Passage retenu »
+++

La fin tragique d’un capitaine au long cours en 1894 – Jules Aubin

L’entrée dans la marine
Jules entre dans la marine comme mousse dès juin 1882, il n’a alors que 14 ans. Né à Rezé, la famille réside à Trentemoult. Sans transition, en janvier 1883 il navigue sur un trois mats nommé « Nemesis ». Embarquement à Nantes pour se rendre à Marseille. Ce voyage durera trois mois.Sa première expérience sur un vapeur sera en aout 1885. Il est sur le « Loire et Bretagne » comme novice. Il est nommé second sur le trois mats « Charles et Max » en mars 1892, puis capitaine au long cours le 17 avril 1893.

Le Trois Mats « Ker-Anna »
En mai 1894 il embarque sur le trois mats « Keranna », comme second capitaine.
Ce navire est mis à l’eau le 6 mai 1876 sous le nom de « Dora Ann » dans le port de Sunderland, dans le comté de Durham en Angleterre. En 1889 le voilier passe sous pavillon français à Saint-Nazaire. L’armateur nantais Alexandre Viot en devient le propriétaire. Le navire est alors rebaptisé « Ker-Anna ».
Le voilier jauge officiellement 557 tonneaux. Longueur, de l’avant de l’étrave sous le beaupré jusqu’à l’arrière de l’étambot, 50 m et 32 cm. Plus grande largeur extérieure, 8 m et 83 cm. Hauteur, au milieu du navire, 5 m et 40 cm. Le navire a un pont, un vaigrage, trois mâts et il est doublé en fer.

De Saint-Nazaire à La Réunion
Jules embarque le 17 août 1894 à Saint Nazaire, au côté du capitaine Aubin Delahaye. Leur destination est l’île de la Réunion et Mayotte. La suite de notre récit est empruntée en grande partie au bulletin de la Société d’Etudes Historiques et Archéologiques du Goëlo, « les Carnets du Goëlo » de 1997 écrit par M. André Louaver, que nous remercions car il nous a permis de découvrir ce drame et surtout de nous encourager à effectuer des recherches complémentaires sur le rezéen Jules Aubin.

+++

Extrait des données »
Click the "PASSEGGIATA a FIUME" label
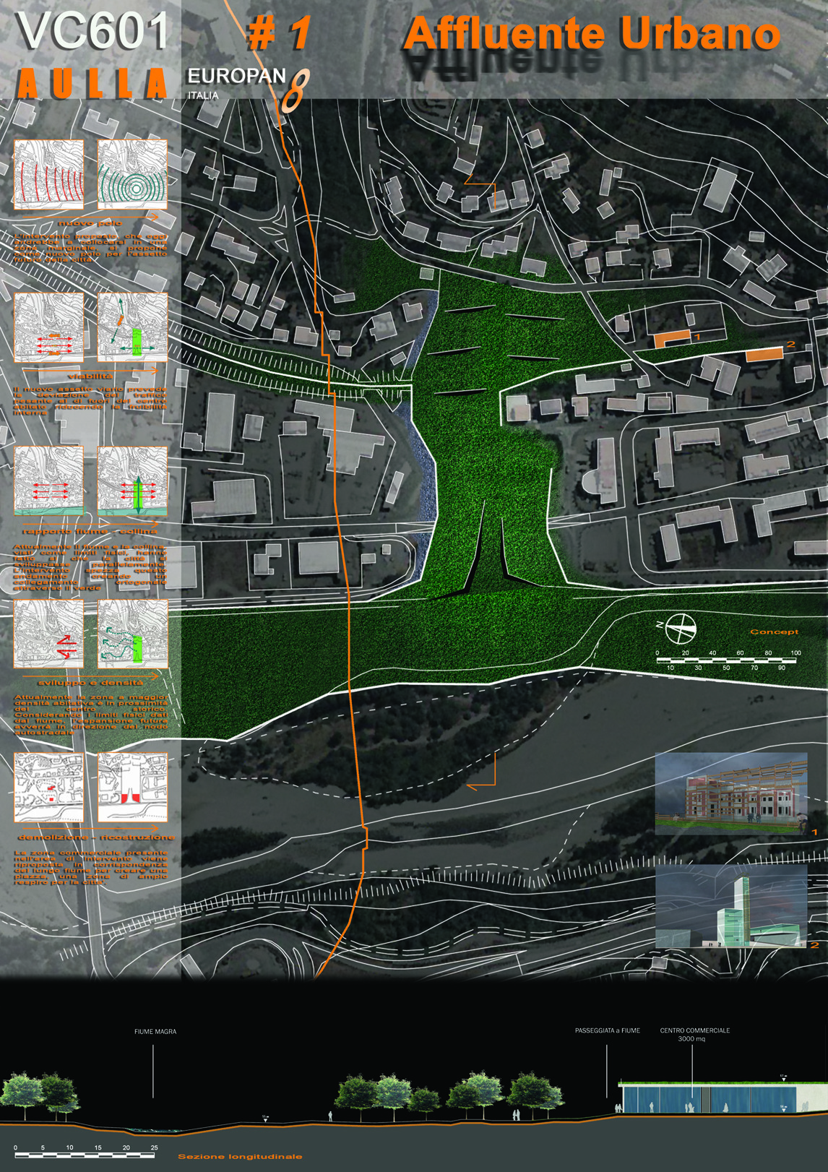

+++

Tâches à réaliser »
A – Trois questions sur le récit sur Jules Aubin :
(i) À quel âge Jules entre-t-il dans la marine comme mousse ?
(ii) Sous quel nom le « Ker-Anna » a-t-il été mis à l'eau ?
(iii) Aux côtés de quel capitaine Jules embarque-t-il le 17 août 1894 à Saint-Nazaire ?
B – Pouvez-vous poursuivre le récit sur Jules Aubin à partir de l'endroit où il s'arrête ?
Les données ne servent à rien ici.

Réponses par tâche »
A –
(i) 14 ans.
(ii) « Dora Ann ».
(iii) Aubin Delahaye.

B –
Orage ou cyclone ?
Le 7 décembre 1894 le « Keranna » est en rade de Saint-Denis, au Nord de l’ile de la Réunion. Il compte un équipage de quinze hommes, avec un chargement de matériaux divers et d’approvisionnements pour l’ile de Mayotte. Deux autres navires, le « Ville de Strasbourg » et le « Joneslie », norvégien, sont également en rade. Le capitaine Aubin Delahaye, est à terre et s’occupe du débarquement du fret, il surveille le déchargement des chaloupes de son navire.
Le ciel est très couvert sur Saint-Denis en ce début de décembre. Les averses se succèdent et le vent se renforce. La mer reste cependant relativement calme (de l’avis de plusieurs personnes de la localité, le grain qui sévissait n’était rien d’autre qu’un fort orage).
Dans la nuit du 7 au 8, le temps se gâte. Au matin du 8 la mer, dans la rade, est impraticable pour les petites embarcations et le capitaine Delahaye est dans l’impossibilité de rejoindre son bord, comme le lui a recommandé l’officier de port.
A 10:00 du matin, le « Ville de Strasbourg » appareille pour s’éloigner des dangers de la côte ; le vent souffle du Sud-Est, il pleut et la pression barométrique est à 751 mmHg. A 15:45, le « Keranna » appareille à son tour, dans de bonnes conditions, aux ordres du second capitaine (Jules Aubin) ; il est suivi à 16:45 par le « Joneslie ». Le vent est passé à l’Est, frais et temps à grains.
Le temps devient de plus en plus mauvais ; le baromètre chute et le vent saute au Nord-Est. Jules se rend compte que le centre du cyclone est proche, il vire pour se mettre « à la cape » afin de réduire les mouvements du roulis ou de tangage. Des voiles furent progressivement retirées car des rafales de vent menaçaient de les arracher.
La nuit est terrible… vers 4:05 du matin dans le jour naissant, le matelot Pierre-Marie Derrien, de Paimpol, prend la barre. Sa longue habitude de la mer lui fait pressentir quelque chose d’anormal, on ne voit pas à dix mètres, mais la couleur de l’eau et certains indices imperceptibles lui font deviner que la terre est toute proche. Le « Keranna » tire un de ses bords cap au Nord-Est quart Nord, et le matelot Derrien sent que la côte est là, à tribord et en face.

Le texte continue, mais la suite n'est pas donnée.